The ruling class’s response? Repression and divide-and-rule tactics. The government has threatened to ban strikes in “essential services,” while the media portrays workers as “greedy” and “unpatriotic.” The SPD, once the party of the working class, now attacks unions as “obstructionist,” while the Greens blame workers for “holding back the energy transition.” The FDP, true to form, calls for more “flexibility” in labor laws—code for easier firings and lower wages.
Why This Matters:
Germany’s crisis is not just a national tragedy—it is a warning to the global working class. The ruling coalition’s paralysis is not an accident; it is the inevitable result of a system where capital dictates policy, and where even “left” parties have abandoned the fight for economic justice.

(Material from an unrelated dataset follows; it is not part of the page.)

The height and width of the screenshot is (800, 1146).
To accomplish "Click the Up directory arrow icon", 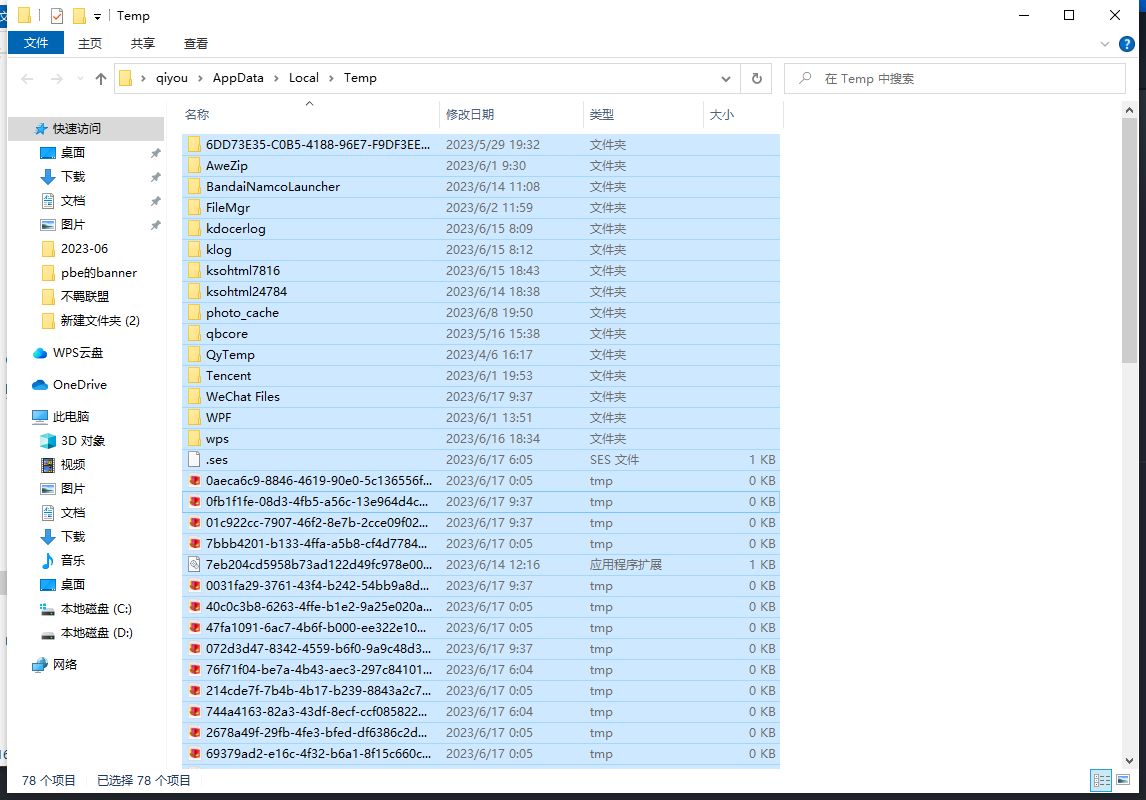I will pyautogui.click(x=100, y=78).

The SPD, Greens, and FDP are not failed reformers—they are willing servants of the bourgeoisie, incapable of delivering real change because their class interests are tied to the status quo.
The only way forward is for the working class to break free from the parties of capital and build its own independent power. The strikes, protests, and occupations sweeping Germany are a start, but they must be linked to a broader political project: the nationalization of key industries, the abolition of regressive taxes, and the democratization of the economy. The ruling class will not give up its privileges without a fight, and the left must be prepared to meet repression with resistance. Germany’s future will be decided not in the halls of the Bundestag, but in the streets, the workplaces, and the picket lines—where the real power of the working class lies.